Dieser Problematik sind sich die Herausgeber des Buches „„Strategien der Verdummung" bewusst. Gleichzeitig halten sie die Publikation von Beiträgen, in denen der Infantilisierung in der Spaßgesellschaft auf den Grund gegangen wird, für wichtig, weil sie davon überzeugt sind, dass Demokratie ohne mündige Subjekte und ohne Kritik nicht überleben könne und es nach wie vor um den Wahrheitsgehalt von Diskursen gehe und nicht allein um deren mediale Macht.

Dabei scheint der Wahrheitsgehalt des Buches selbst außer Frage zu stehen. Denn dass die Verdummung in der Gesellschaft mit nicht unmaßgeblicher Hilfe vieler Massenmedien, vor allem des kommerziellen Fernsehens, voranschreitet, – wer, der noch bei Verstand ist, möchte das bestreiten? Oder glaubt irgend jemand, dass die täglich gesendeten Talkshows, Reality-Soaps, Comedyshows und Sensationsreportagen und was dergleichen quotenfixierte Produzenten der Spaß- und Zerstreuungskultur sich noch ausdenken, intelligenzvermehrend sind?
....................
## AUFGABE 1:
Schreiben Sie aus dem Textabschnitt über die Verdummung der Gesellschaft die Stelle ab, die mit „Dabei scheint der“ beginnt und bis einschließlich „ausdenken, intelligenzvermehrend sind?“ reicht.
## AUFGABE 2:
Aktualisieren Sie in den Einträgen die Zeilen, beginnend mit der Zeile mit „The image size is (774, 539).“ bis einschließlich der Zeile mit „The width and height of the screenshot is (1778, 1113).“, indem Sie „Pick“ durch „Select“ ersetzen und alles andere unverändert lassen. Geben Sie nur diese Zeilen wieder.
Der Textabschnitt und die Einträge haben inhaltlich nichts miteinander zu tun.
....................
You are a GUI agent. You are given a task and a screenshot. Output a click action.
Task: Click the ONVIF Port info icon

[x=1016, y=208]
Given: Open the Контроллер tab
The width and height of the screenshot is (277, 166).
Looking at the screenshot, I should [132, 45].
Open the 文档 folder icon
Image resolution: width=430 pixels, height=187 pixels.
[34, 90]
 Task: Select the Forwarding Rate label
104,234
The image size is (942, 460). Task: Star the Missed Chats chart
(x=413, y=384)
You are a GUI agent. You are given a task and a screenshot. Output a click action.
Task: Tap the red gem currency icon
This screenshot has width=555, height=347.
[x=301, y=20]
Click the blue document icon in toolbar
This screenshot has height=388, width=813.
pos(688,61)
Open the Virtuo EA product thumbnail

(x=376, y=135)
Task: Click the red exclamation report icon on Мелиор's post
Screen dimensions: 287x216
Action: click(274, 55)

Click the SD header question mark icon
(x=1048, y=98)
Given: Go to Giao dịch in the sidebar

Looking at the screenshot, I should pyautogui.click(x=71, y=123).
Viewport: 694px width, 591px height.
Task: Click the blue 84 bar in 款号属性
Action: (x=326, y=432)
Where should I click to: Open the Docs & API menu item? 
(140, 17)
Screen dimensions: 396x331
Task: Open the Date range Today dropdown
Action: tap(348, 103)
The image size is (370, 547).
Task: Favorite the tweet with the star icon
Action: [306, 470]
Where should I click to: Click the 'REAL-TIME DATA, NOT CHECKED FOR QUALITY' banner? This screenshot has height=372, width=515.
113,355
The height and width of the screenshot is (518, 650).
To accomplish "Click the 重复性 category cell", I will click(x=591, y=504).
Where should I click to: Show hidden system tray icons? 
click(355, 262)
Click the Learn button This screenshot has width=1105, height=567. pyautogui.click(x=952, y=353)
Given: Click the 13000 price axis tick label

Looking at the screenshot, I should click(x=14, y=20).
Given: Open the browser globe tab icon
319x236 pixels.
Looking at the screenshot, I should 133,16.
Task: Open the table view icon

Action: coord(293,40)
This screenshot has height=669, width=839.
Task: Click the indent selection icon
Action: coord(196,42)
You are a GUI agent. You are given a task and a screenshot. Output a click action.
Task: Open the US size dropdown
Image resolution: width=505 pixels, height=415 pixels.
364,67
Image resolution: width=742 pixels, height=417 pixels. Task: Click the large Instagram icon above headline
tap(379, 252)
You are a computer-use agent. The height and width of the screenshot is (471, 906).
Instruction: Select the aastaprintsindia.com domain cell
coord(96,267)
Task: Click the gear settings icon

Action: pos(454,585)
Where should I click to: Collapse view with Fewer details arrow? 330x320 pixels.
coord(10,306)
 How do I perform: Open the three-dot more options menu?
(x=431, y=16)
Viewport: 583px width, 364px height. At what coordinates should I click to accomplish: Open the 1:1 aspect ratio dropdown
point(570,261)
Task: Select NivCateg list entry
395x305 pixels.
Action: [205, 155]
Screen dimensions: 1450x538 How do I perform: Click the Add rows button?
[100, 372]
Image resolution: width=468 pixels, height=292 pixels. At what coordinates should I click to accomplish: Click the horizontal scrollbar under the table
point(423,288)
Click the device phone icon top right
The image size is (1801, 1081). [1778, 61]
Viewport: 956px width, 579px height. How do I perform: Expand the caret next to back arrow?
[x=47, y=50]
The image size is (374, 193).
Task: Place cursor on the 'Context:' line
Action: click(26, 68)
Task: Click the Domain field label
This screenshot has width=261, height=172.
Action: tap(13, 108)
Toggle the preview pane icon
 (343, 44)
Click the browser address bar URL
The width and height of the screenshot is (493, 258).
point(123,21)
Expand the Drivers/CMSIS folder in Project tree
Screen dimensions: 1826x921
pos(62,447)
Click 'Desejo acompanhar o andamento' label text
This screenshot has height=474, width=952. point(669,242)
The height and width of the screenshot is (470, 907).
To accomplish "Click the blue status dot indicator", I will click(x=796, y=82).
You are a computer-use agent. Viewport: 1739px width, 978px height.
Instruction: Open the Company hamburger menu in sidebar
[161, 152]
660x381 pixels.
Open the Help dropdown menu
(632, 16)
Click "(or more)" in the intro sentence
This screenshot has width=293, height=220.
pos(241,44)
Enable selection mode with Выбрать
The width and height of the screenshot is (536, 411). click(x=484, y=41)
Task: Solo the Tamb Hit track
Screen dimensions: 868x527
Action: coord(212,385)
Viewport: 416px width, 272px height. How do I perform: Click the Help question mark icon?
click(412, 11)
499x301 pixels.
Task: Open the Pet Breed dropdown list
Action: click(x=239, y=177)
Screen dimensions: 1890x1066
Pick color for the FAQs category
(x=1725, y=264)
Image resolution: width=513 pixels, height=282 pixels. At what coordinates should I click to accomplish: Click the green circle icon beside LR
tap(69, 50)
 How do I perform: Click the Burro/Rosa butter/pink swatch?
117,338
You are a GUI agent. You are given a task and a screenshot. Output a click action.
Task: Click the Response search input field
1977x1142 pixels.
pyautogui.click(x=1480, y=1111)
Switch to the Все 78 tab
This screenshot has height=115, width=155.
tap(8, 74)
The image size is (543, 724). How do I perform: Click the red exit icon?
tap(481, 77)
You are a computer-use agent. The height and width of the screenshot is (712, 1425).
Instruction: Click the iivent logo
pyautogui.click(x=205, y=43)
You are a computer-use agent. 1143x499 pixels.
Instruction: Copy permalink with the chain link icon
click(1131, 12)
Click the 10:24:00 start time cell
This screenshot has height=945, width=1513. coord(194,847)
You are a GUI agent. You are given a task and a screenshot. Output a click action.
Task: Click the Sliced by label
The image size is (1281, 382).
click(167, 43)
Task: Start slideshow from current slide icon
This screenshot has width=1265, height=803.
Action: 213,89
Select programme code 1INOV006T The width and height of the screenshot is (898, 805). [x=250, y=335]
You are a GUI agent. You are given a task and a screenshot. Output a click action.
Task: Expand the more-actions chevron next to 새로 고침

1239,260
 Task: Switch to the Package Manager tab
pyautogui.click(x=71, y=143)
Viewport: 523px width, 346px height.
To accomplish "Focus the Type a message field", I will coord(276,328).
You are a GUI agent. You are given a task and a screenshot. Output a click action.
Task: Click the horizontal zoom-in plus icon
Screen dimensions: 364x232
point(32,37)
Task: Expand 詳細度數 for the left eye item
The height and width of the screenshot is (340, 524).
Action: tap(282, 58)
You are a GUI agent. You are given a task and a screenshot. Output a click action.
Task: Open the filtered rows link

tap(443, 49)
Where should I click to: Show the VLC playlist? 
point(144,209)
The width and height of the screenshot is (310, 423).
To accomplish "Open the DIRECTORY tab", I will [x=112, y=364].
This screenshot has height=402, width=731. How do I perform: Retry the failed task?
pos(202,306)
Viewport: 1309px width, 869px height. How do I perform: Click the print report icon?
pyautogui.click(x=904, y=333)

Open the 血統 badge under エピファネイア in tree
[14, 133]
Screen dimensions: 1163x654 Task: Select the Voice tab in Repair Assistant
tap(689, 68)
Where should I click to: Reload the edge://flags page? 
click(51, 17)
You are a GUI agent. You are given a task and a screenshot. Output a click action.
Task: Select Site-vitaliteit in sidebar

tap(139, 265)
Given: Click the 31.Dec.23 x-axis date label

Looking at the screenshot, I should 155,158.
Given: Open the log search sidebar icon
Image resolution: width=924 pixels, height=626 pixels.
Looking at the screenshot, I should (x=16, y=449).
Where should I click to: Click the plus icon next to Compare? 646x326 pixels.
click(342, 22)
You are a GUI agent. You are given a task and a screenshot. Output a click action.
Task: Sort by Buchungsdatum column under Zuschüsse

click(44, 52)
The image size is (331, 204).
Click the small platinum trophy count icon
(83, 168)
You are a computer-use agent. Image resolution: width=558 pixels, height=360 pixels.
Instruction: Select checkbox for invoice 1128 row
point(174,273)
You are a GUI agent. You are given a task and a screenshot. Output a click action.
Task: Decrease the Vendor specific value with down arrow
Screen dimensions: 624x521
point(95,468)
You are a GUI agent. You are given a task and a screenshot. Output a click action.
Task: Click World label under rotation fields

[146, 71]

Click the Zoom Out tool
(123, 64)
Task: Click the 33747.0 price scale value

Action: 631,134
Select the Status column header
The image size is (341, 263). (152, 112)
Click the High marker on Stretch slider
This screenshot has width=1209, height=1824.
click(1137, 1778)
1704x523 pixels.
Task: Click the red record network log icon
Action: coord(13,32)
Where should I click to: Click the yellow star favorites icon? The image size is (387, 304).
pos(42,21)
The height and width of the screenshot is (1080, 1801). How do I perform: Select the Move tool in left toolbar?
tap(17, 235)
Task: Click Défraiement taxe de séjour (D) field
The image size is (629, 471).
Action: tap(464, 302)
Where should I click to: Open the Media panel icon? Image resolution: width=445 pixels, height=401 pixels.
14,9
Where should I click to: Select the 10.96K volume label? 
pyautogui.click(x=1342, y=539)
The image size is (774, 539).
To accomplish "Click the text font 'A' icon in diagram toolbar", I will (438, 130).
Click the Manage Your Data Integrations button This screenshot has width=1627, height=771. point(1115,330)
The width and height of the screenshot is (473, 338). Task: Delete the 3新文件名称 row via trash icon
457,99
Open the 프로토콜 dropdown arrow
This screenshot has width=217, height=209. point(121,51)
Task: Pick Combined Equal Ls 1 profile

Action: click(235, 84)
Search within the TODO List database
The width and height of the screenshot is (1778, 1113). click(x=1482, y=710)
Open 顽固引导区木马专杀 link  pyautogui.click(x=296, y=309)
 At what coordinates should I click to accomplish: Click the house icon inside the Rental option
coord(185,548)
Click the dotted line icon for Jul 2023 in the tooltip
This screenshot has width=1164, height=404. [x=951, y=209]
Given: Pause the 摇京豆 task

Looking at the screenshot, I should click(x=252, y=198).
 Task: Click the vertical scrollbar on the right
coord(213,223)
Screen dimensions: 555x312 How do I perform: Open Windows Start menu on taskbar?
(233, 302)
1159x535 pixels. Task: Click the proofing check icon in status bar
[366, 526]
....................
## ENDERGEBNIS 1:
Dabei scheint der Wahrheitsgehalt des Buches selbst außer Frage zu stehen. Denn dass die Verdummung in der Gesellschaft mit nicht unmaßgeblicher Hilfe vieler Massenmedien, vor allem des kommerziellen Fernsehens, voranschreitet, – wer, der noch bei Verstand ist, möchte das bestreiten? Oder glaubt irgend jemand, dass die täglich gesendeten Talkshows, Reality-Soaps, Comedyshows und Sensationsreportagen und was dergleichen quotenfixierte Produzenten der Spaß- und Zerstreuungskultur sich noch ausdenken, intelligenzvermehrend sind?

## ENDERGEBNIS 2:
The image size is (774, 539).
To accomplish "Click the text font 'A' icon in diagram toolbar", I will (438, 130).
Click the Manage Your Data Integrations button This screenshot has width=1627, height=771. point(1115,330)
The width and height of the screenshot is (473, 338). Task: Delete the 3新文件名称 row via trash icon
457,99
Open the 프로토콜 dropdown arrow
This screenshot has width=217, height=209. point(121,51)
Task: Select Combined Equal Ls 1 profile

Action: click(235, 84)
Search within the TODO List database
The width and height of the screenshot is (1778, 1113). click(x=1482, y=710)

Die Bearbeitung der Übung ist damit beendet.